I am not enough. It is a terrifying phrase that goes through our heads on quite a regular basis about a plethora of things. Let me tell you a few of the stories I have heard just from my close circle of friends.
Bekah leads boot camps. As she leads neighbors and friends through workouts, she also has seen them through cancer battles and through difficult divorces. She regularly is given the opportunity to talk about Christ, but she wonders all the time if she is doing work that is important enough.
Laura has consistently been among the top salespeople at Noonday, but she still comes home and wonders if her personality is outgoing enough to be in sales.
Sarah had a massive stroke and spends most of her days in rehabilitation, learning to speak and read and walk again. Yet she has found a way to communicate that she worries that she is not a good enough mom to her three kids.
Jesse is in her sixties and divorced many years ago. Jesse glows with love for Jesus. Her kids are grown, so she has free time and recently came to class on mentoring. But she never followed through. When I reached out to her about it, she said, "I didn't think anyone would want to be mentored by someone who has been divorced." Subtly saying, I am not enough.
I want to shake my darling friends. They are pouring out their lives in unique obedient surrender to God, and yet they cannot see that the narrative they are believing is all wrong. And trust me, on a given day they've wanted to shake me too for believing the same lies.
We are so often drug along in the darkness and unable to save ourselves from our thoughts and from our shame and from our mistakes.
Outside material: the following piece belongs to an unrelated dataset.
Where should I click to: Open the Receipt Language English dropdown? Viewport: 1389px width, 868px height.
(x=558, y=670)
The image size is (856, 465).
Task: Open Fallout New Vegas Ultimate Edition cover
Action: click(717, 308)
We tried to slap self-esteem tactics on our fears, but they don't stick because, well... it's true. We are not enough.
It would be a terribly depressing thought -- if it weren't followed by the most freeing truth in all of eternity.
God knew we would never be enough. So He became enough for us. Jesus is our enough.
Now before you glaze over like you are in sixth grade Bible class, stop.
If memorizing that truth was enough to change us, we could end this thing right here. The problem with all our souls is we think we know a truth, but we don't live like it.
Maybe you say you believe Jesus is enough, but then why are you not pulled out near to Him every chance you get? Why do we keep running to everything on earth except Him? Or why has your time with Him become more of a chore than the thing that breathes life into your weary soul?
The truth that we are not enough and Jesus is enough isn't just good news on the day that God saves us. We need to preach the truth to ourselves and each other every day. We have been rescued from a life of striving today.